:: TEXT SHOWN ::
◆ ◆ ◆ ◆

The Hula massacre took place between 31 October and 1 November 1948. Hula is a village in Lebanon 3 km west of Kibbutz Manara, not far from the Litani River. It was captured on October 24 by the Carmeli Brigade of the Israel Defense Forces without any resistance. The women and children were expelled, most of the men aged between 15 and 60 were shot. In total between 35 and 58 men were executed in a house which was later blown up on top of them.

Two officers were responsible for the massacre.  One of them, First Lieutenant Shmuel Lahis, who served as company commander, was put on trial in an Israeli military court, where he was given a seven-year sentence later reduced on appeal to one year, and was released in 1950.  He received a retrospective presidential amnesty in 1955. He became a lawyer, and later director general of the Jewish Agency. Some Israelis opposed this appointment because of his involvement in the Hula massacre.

At his trial, Lahis put forth the defence that the crime had been committed outside the borders of Israel.  The military court rejected this defence but gave Lahis a postponement so that he could appeal this point to the High Court of Justice.  In the same HCJ case, the Israeli government argued that the HCJ did not have the right to interpret military law.  In February 1949, the HCJ rejected both the claim of Lahis and the claim of the government, allowing the trial to continue.

Eye witness account 
At the time of Lahis' nomination to head the Jewish Agency, Lahis's immediate superior in the Carmeli Brigade, Dov Yermiya, wrote to Jewish Agency Chairman Arie Dulzin about Lahis' role in the 1948 massacre. After Lahis' appointment in the role, the controversy was reported in the Israeli media and caused debate in the Knesset.  Yermiya's letter was later published in the newspaper Al Hamishmar.

◆ ◆ ◆ ◆

:: COLLECTED DATA ::

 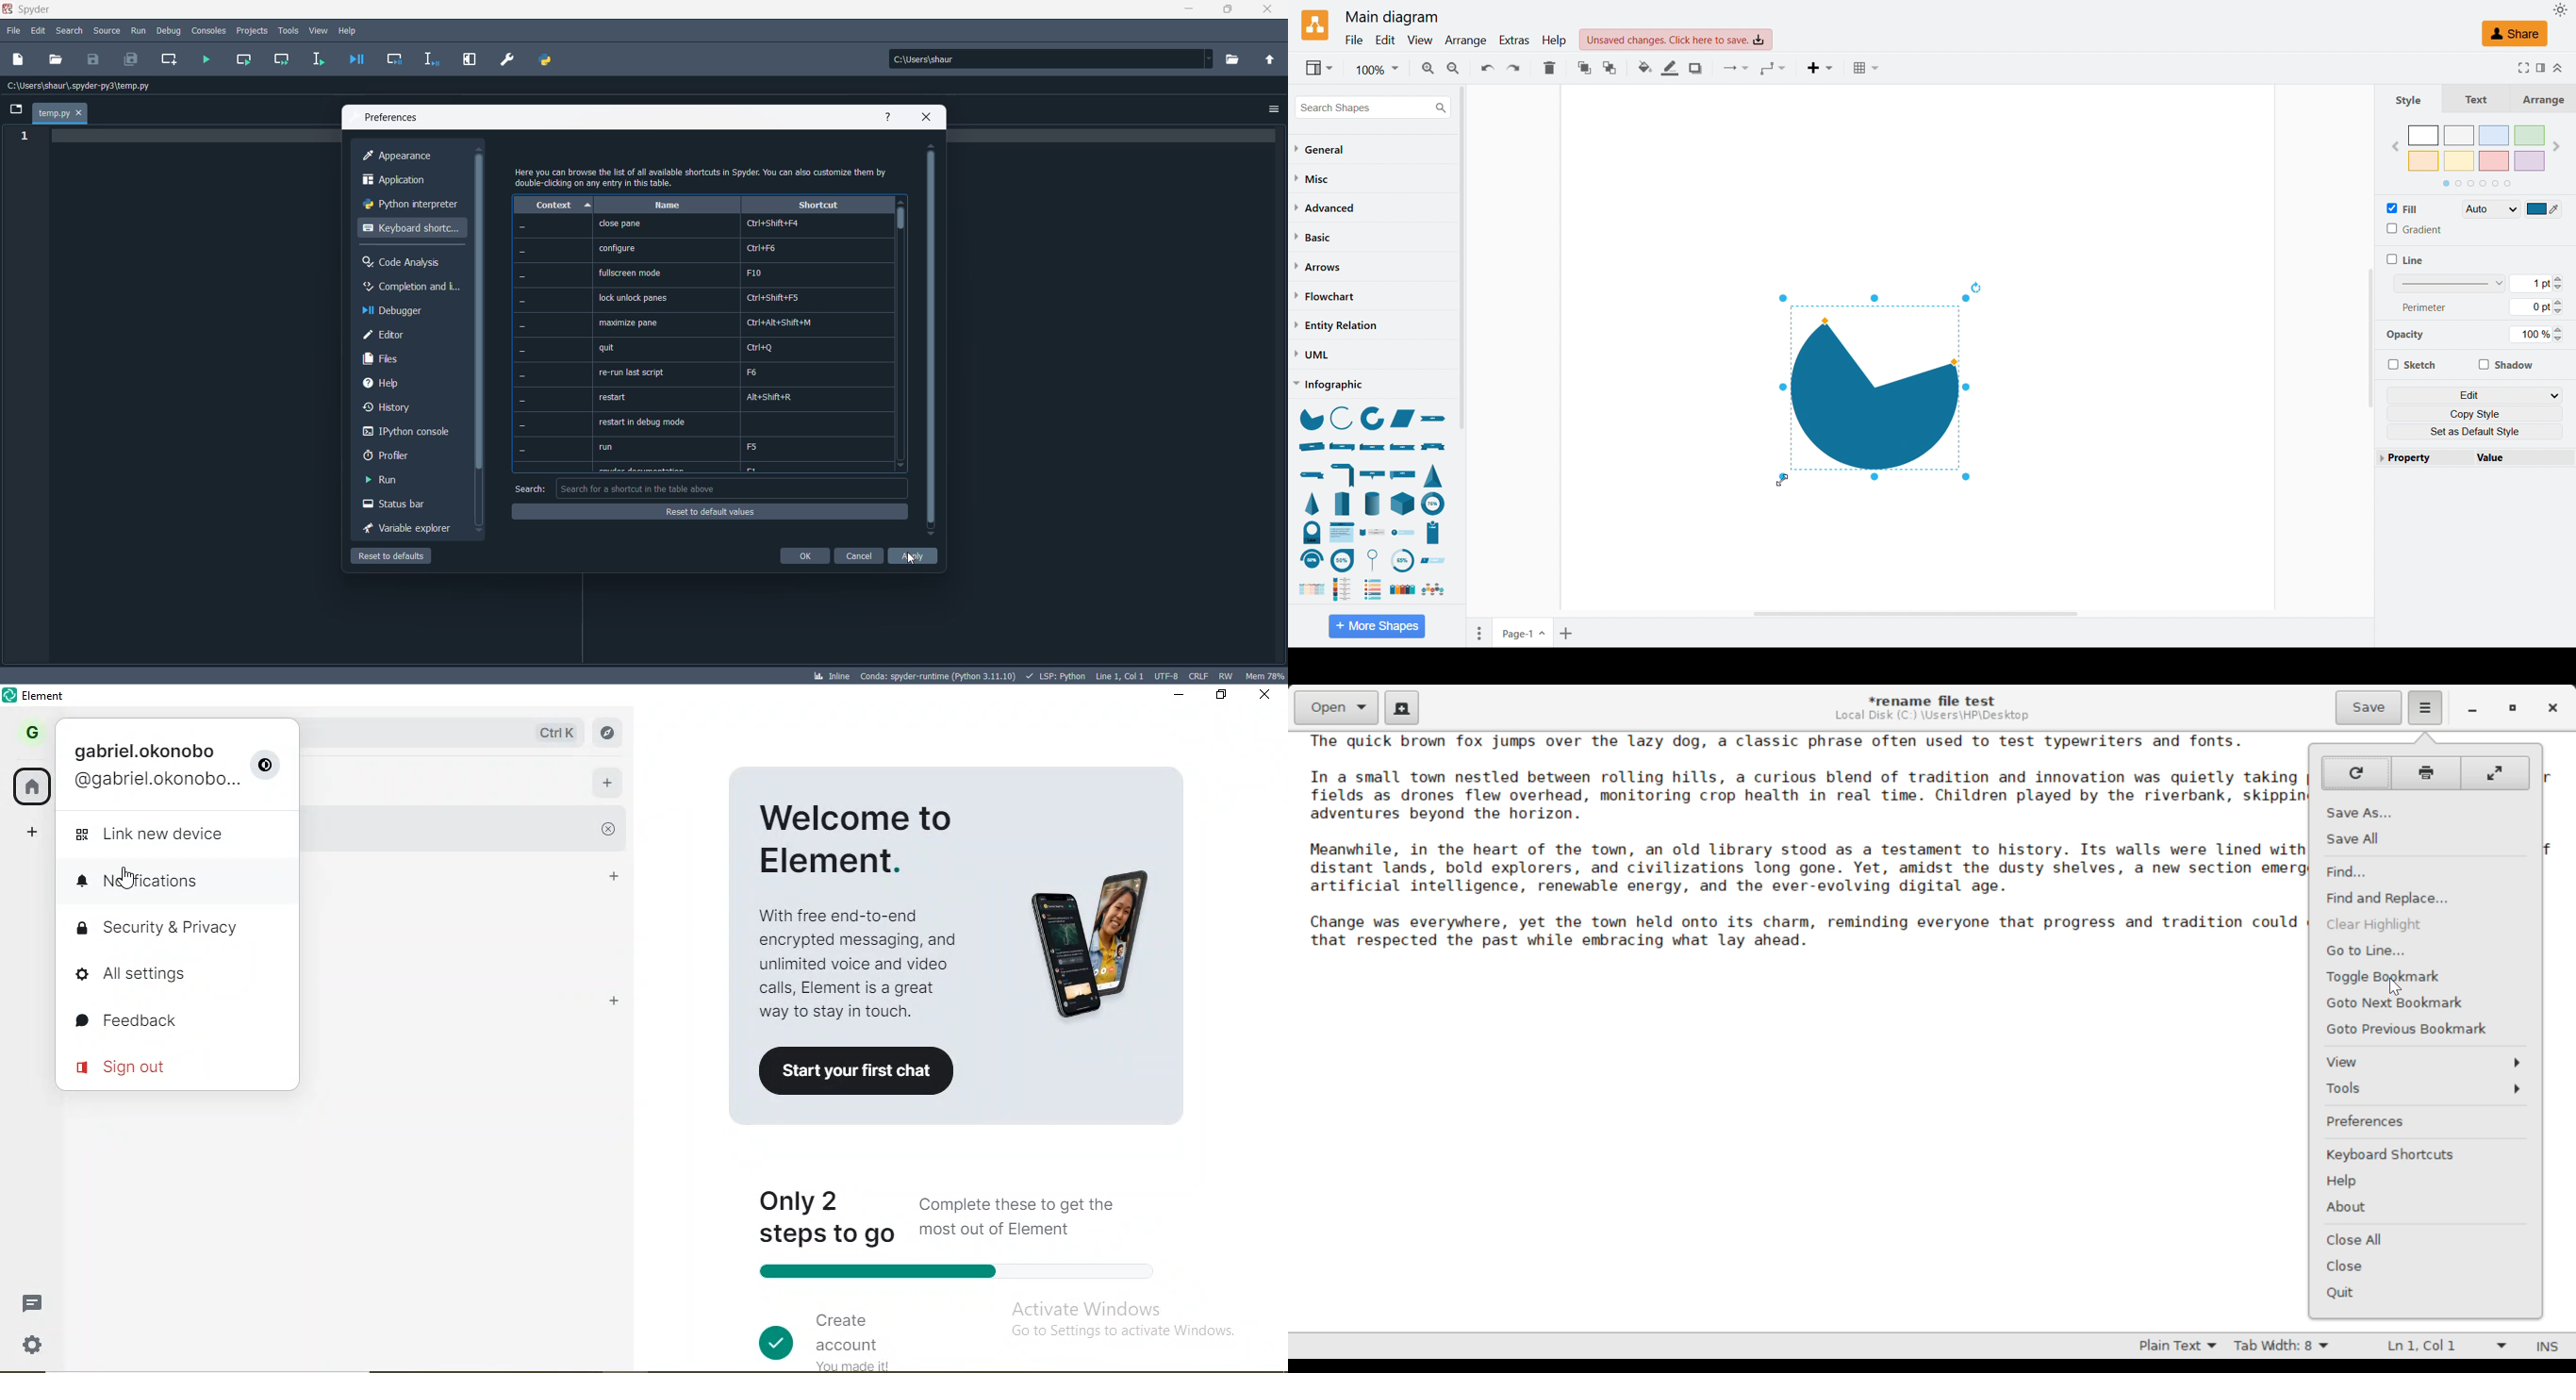 I want to click on Copy style , so click(x=2475, y=414).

◆ ◆ ◆ ◆

:: COMPLETE THE FOLLOWING ::
- a) Answer these about the text on the Hula massacre:
(i) Which brigade captured Hula, and on what date?
(ii) To what was Shmuel Lahis's sentence reduced on appeal?
(iii) In which newspaper was Dov Yermiya's letter later published?
- b) Go on with the Hula massacre text, picking up right after its last sentence.

:: RESULTS OF THE EXERCISE ::
- a)
(i) The Carmeli Brigade of the Israel Defense Forces, on October 24.
(ii) One year.
(iii) Al Hamishmar.

- b)
"I received a report that there had been no resistance in the village, that there was no enemy activity in the area, and that about a hundred people were left in the village. They had surrendered and requested to stay. The men among them were kept in one house under guard. I was brought there and saw about 35 men. [Yermiya does not remember the exact number today, and there were in fact over 50 men there] in the age range 15-60, including one Lebanese soldier in uniform [who was not killed].... When I returned to the village the following morning with an order to send the villagers away, I found out that, while I was away, two of the troops' officers had killed all of the captives who were in the house with a sub-machine gun, and had then blown up the house on top of them to be their grave. The women and children were sent west."

"When I asked him why he had done this, the officer answered that this was 'his revenge for the murder of his best friends in the Haifa Oil Refinery massacre.'" (Journal of Palestine Studies, vol. VII, no. 4 (summer 1978), no. 28, pp. 143-145)

After the Dulzin found out Lahis's actions he detained him and reported the crime to the brigade and sent a new officer to command the company.  

Dulzin's response to Yermiya's letter said that Lahis' past had been known to the Jewish Agency since 1961.  It also revealed that when Lahis had applied to be registered as a lawyer in 1955 the matter had been examined by the Israeli Legal Council.  It was decided that the act which was the reason for Lahis' trial at the military courts was "not an act that carries with it a stigma" (quoted by Dulzin, as translated by JPS).

See also 
 Killings and massacres during the 1948 Palestine War
 List of massacres in Lebanon
 Operation Hiram

External links
 An article (no title given) by R. Barkan from the Mapam newspaper Al Hamishmar, quoting a letter from eyewitness Dov Yermiya and the Jewish Agency's response, translated in the Journal of Palestine Studies, vol. VII, no. 4 (summer 1978), no. 28, pp. 143–145.
 B. Morris, The Birth of the Palestinian Refugee Problem Revisited, Cambridge University Press, 2004.  pp481,487,501,502.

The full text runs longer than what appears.